DATA PROVIDED Start Marker

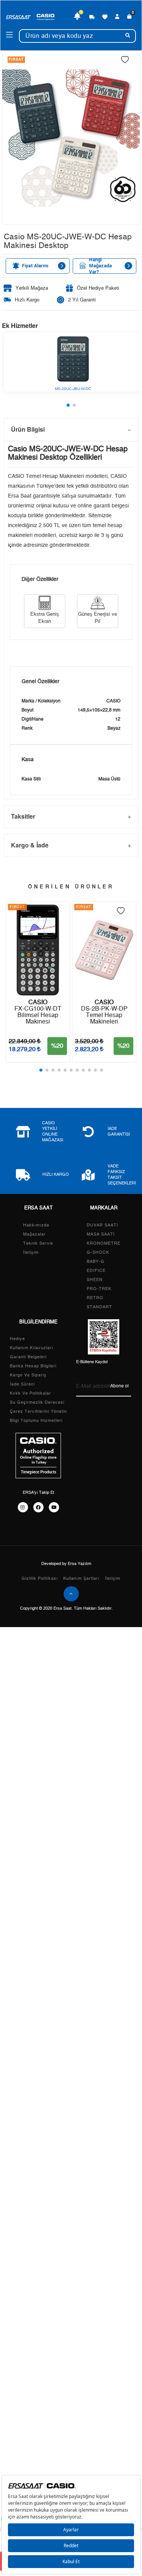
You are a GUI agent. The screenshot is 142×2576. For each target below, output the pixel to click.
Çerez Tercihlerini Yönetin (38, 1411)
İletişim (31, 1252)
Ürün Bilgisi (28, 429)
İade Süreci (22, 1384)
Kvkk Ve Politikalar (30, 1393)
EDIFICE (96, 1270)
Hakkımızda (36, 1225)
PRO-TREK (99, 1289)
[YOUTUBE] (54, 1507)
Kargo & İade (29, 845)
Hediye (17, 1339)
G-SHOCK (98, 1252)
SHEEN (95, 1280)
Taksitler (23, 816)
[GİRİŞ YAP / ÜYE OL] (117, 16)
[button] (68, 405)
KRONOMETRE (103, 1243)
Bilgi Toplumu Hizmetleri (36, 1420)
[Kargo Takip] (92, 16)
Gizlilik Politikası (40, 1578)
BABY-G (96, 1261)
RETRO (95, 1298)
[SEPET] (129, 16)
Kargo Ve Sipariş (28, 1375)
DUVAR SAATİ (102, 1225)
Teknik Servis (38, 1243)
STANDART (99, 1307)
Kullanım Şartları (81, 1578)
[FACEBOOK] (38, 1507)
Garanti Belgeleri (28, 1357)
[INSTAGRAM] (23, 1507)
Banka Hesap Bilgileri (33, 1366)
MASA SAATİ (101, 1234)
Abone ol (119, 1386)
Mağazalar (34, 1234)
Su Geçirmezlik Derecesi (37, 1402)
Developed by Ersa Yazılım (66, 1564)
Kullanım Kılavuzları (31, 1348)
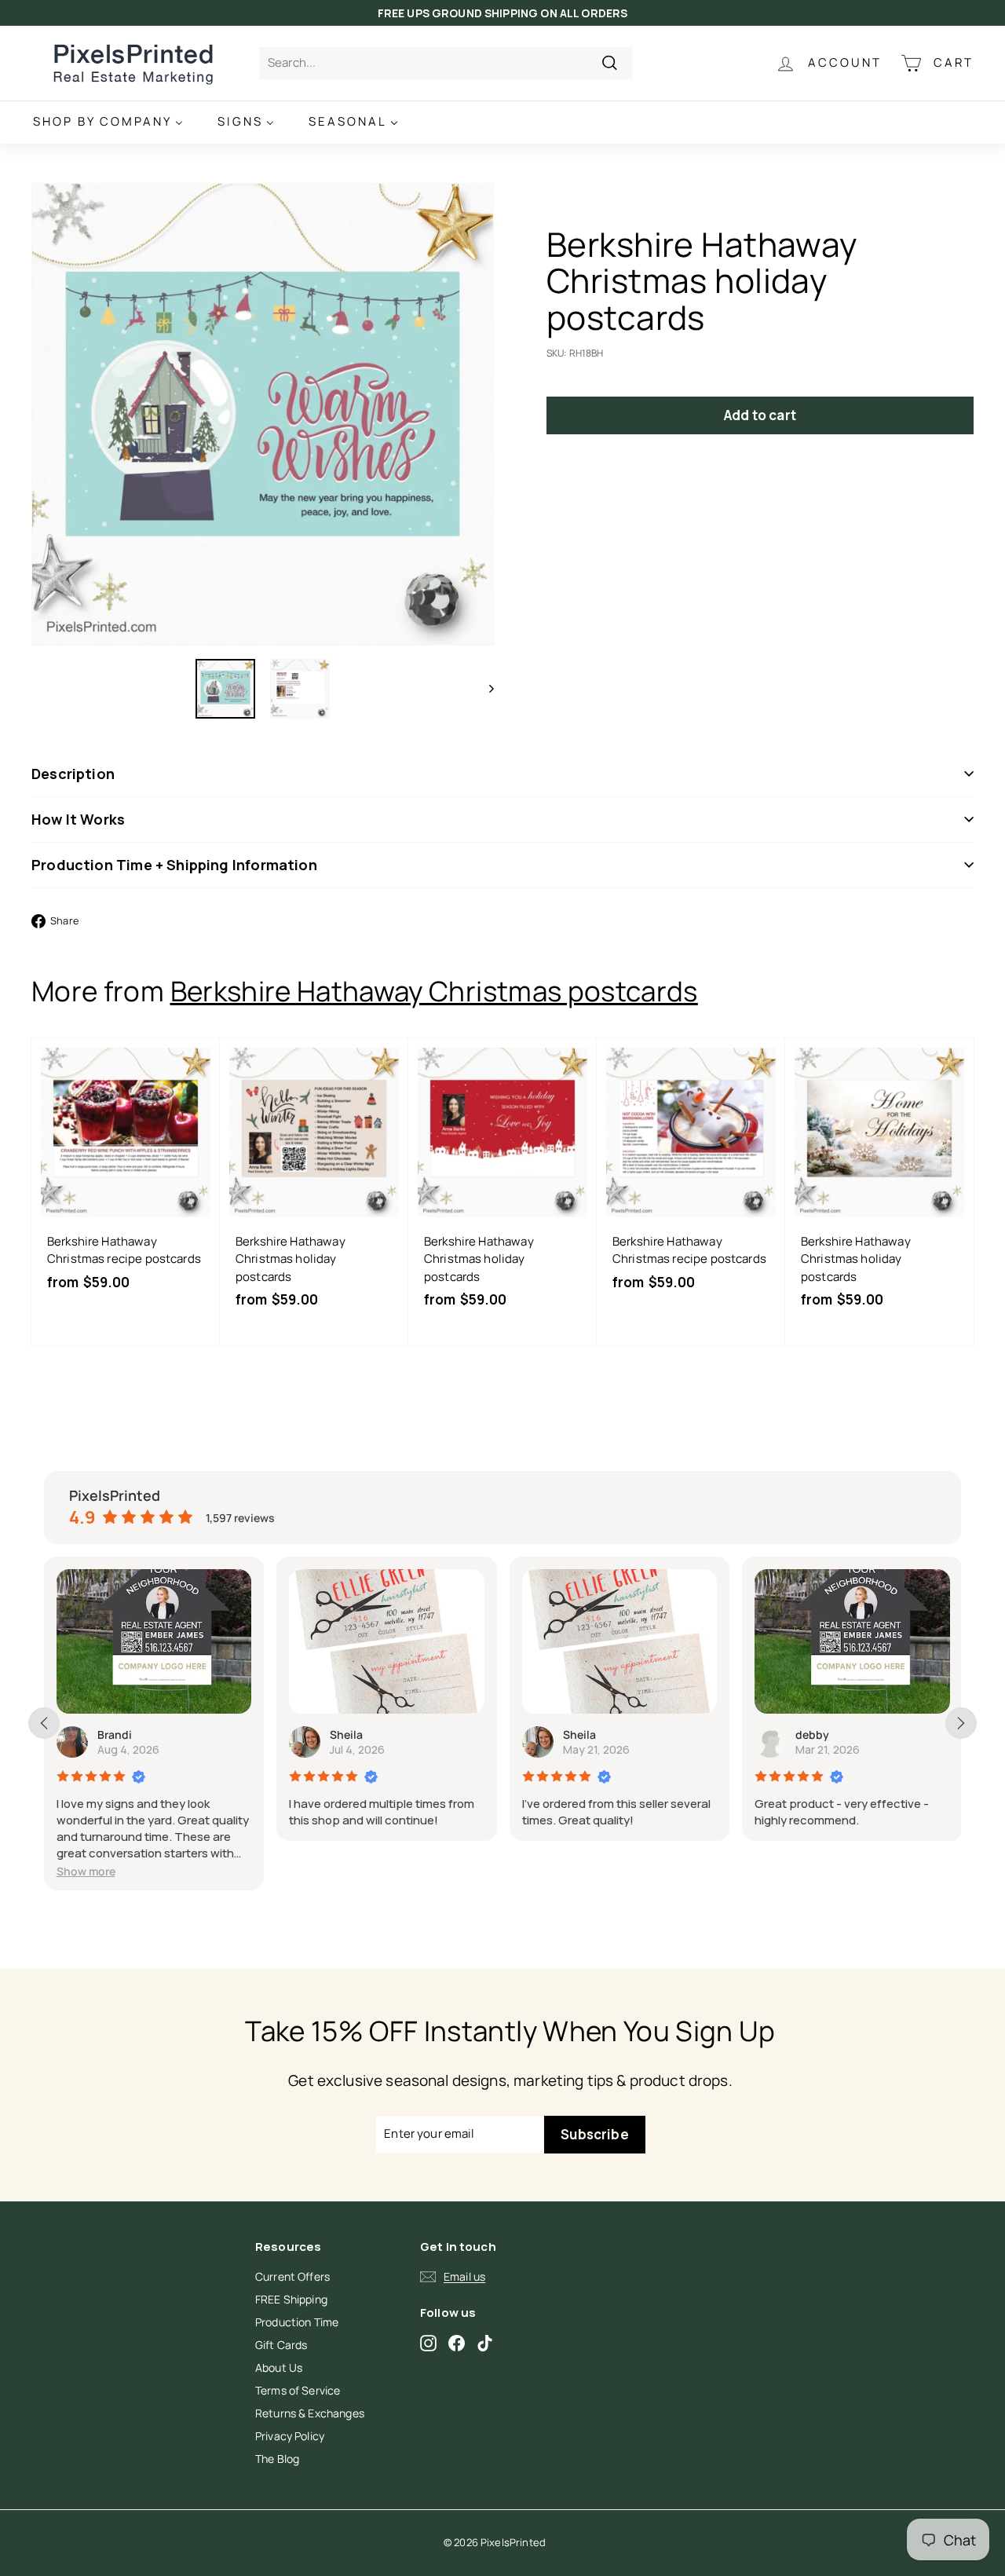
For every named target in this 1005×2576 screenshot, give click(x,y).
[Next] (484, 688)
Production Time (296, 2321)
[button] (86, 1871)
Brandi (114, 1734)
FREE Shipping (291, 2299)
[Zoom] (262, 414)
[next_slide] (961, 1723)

DATA PROVIDED End Marker
DATA PROVIDED Start Marker

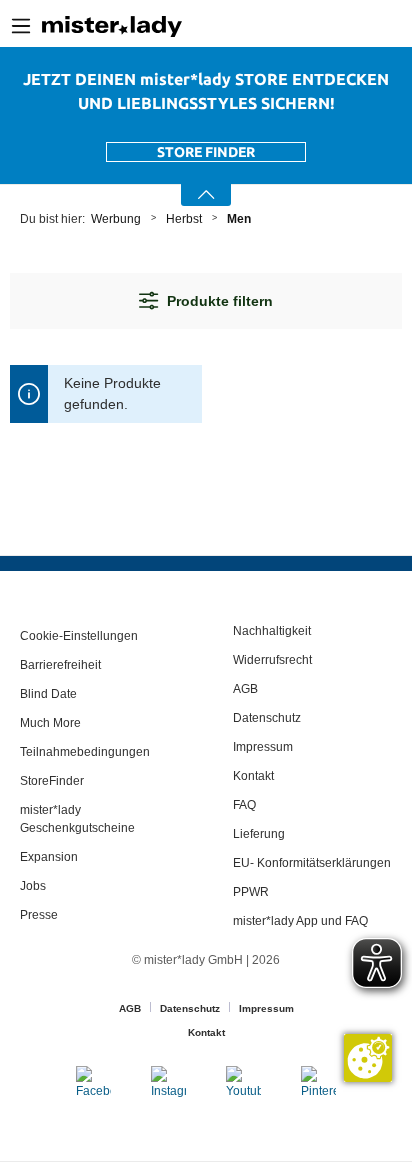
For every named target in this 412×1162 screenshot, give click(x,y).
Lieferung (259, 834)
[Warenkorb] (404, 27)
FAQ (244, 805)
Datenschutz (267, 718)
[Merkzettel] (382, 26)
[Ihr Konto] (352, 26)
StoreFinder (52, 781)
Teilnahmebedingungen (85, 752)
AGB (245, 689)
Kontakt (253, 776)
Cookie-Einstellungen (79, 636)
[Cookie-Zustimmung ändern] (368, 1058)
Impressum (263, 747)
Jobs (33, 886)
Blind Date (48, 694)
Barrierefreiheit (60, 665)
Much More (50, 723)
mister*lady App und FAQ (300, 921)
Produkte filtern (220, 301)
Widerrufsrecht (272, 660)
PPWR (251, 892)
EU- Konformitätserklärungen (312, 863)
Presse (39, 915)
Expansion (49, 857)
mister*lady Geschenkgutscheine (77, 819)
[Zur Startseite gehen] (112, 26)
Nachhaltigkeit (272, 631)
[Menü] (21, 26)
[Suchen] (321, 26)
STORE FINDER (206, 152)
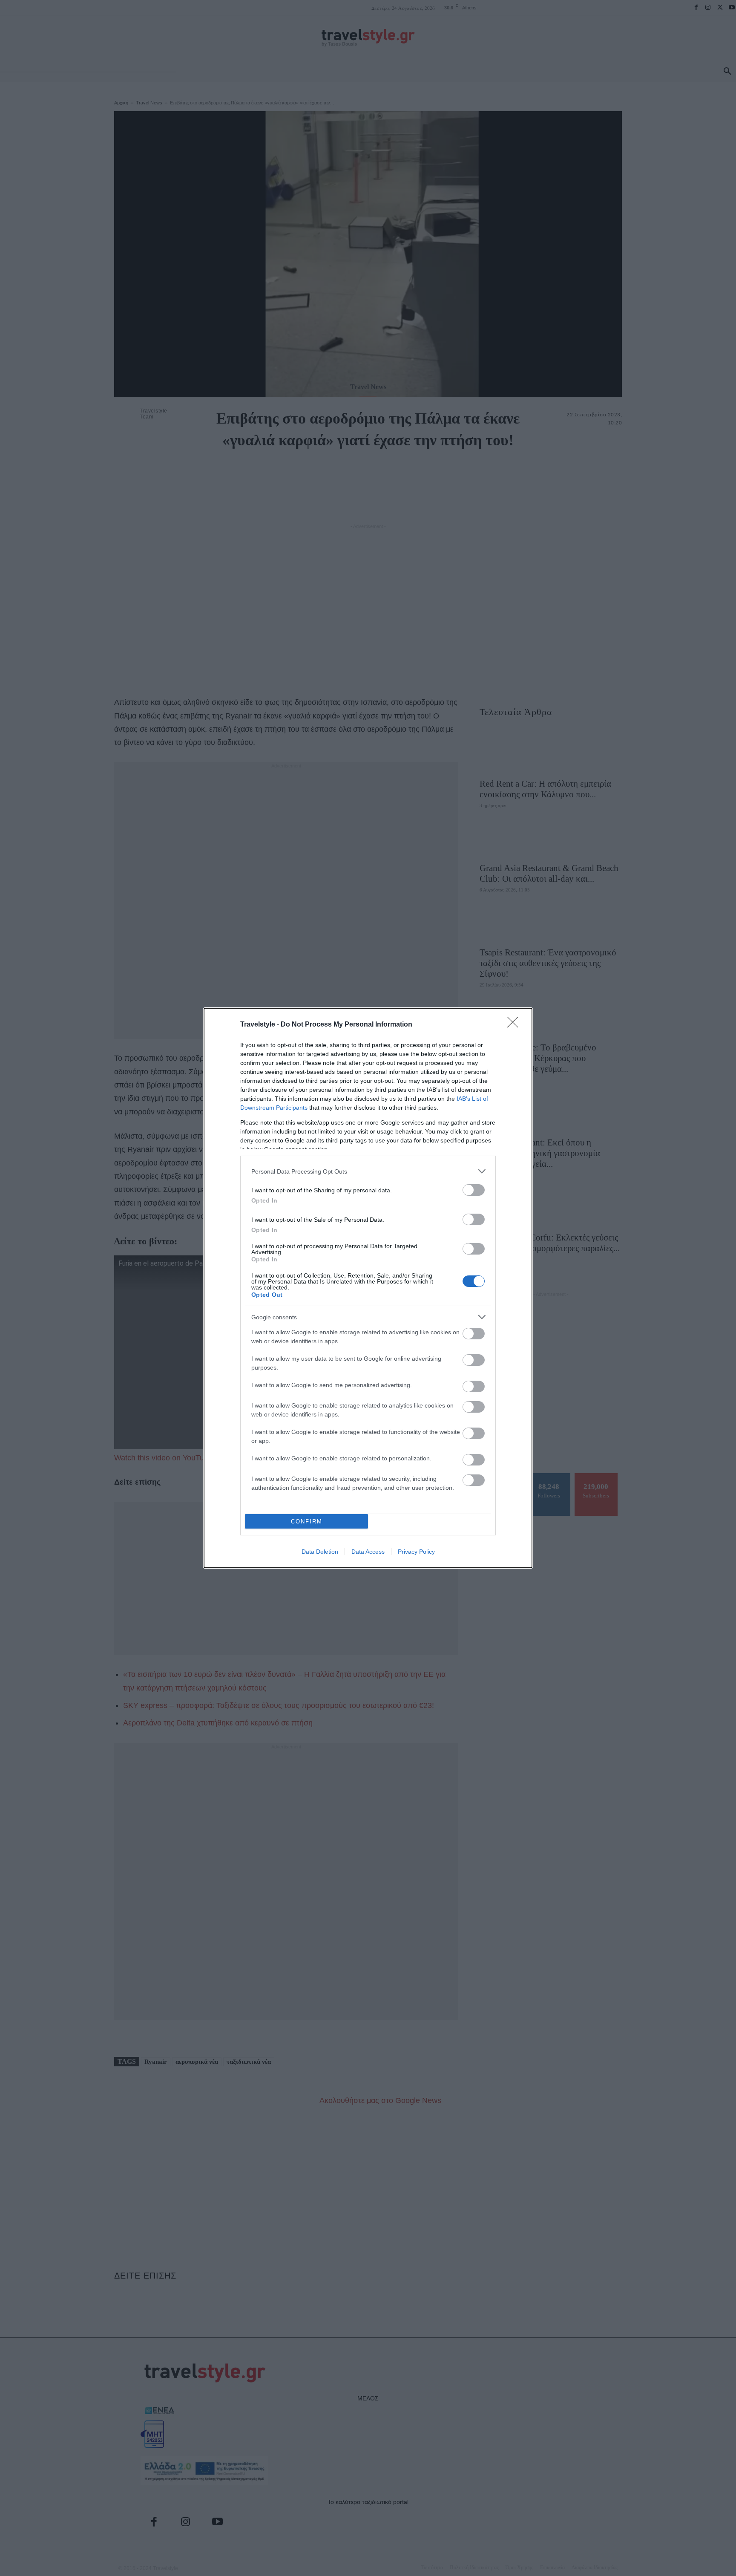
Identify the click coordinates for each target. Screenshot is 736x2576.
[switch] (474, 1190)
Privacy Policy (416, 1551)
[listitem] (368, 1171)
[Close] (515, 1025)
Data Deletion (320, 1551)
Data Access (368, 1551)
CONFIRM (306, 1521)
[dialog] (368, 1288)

DATA PROVIDED End Marker
DATA PROVIDED Start Marker

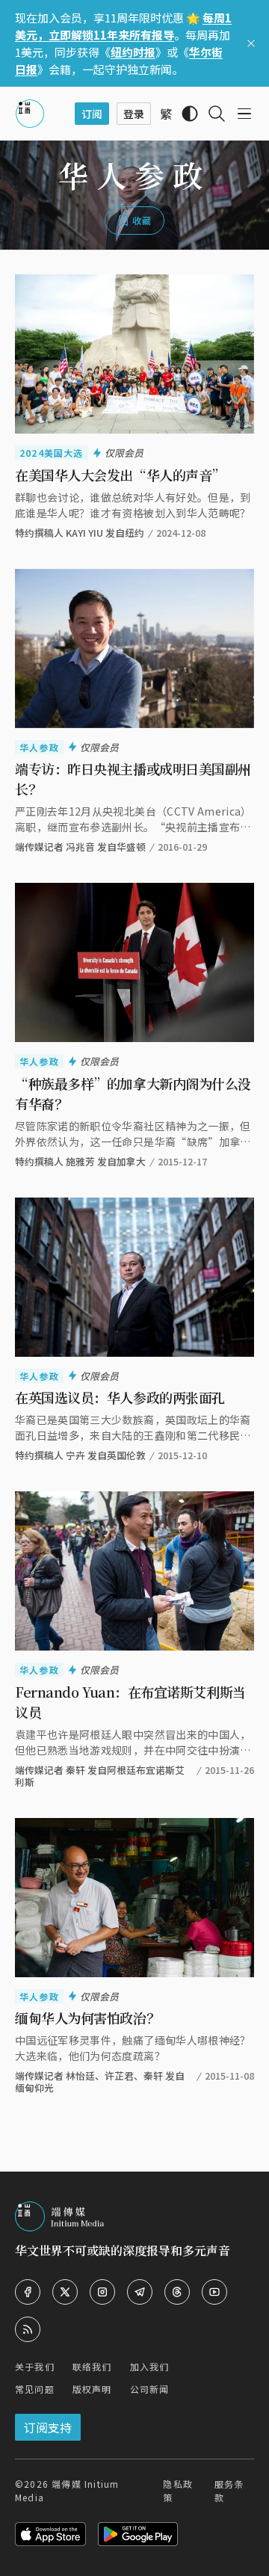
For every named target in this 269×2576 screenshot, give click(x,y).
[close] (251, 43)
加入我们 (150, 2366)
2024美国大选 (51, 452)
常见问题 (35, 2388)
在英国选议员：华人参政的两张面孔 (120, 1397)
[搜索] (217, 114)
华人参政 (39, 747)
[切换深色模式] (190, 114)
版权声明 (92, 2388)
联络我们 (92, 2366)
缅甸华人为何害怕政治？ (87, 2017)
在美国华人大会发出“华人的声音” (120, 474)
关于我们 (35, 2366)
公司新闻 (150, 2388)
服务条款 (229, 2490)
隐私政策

DATA PROVIDED End Marker

EXERCISE GOAL: Within the listing above, the lines from the one with "mister*lady Geschenkgutscheine (77, 819)" through the one with "[dialog] (368, 1288)" are to be given again word for word. Do not include pictures.

RESPONSE BOX:
mister*lady Geschenkgutscheine (77, 819)
[Zur Startseite gehen] (112, 26)
Nachhaltigkeit (272, 631)
[Menü] (21, 26)
[Suchen] (321, 26)
STORE FINDER (206, 152)
Identify the click coordinates for each target. Screenshot is 736x2576.
[switch] (474, 1190)
Privacy Policy (416, 1551)
[listitem] (368, 1171)
[Close] (515, 1025)
Data Deletion (320, 1551)
Data Access (368, 1551)
CONFIRM (306, 1521)
[dialog] (368, 1288)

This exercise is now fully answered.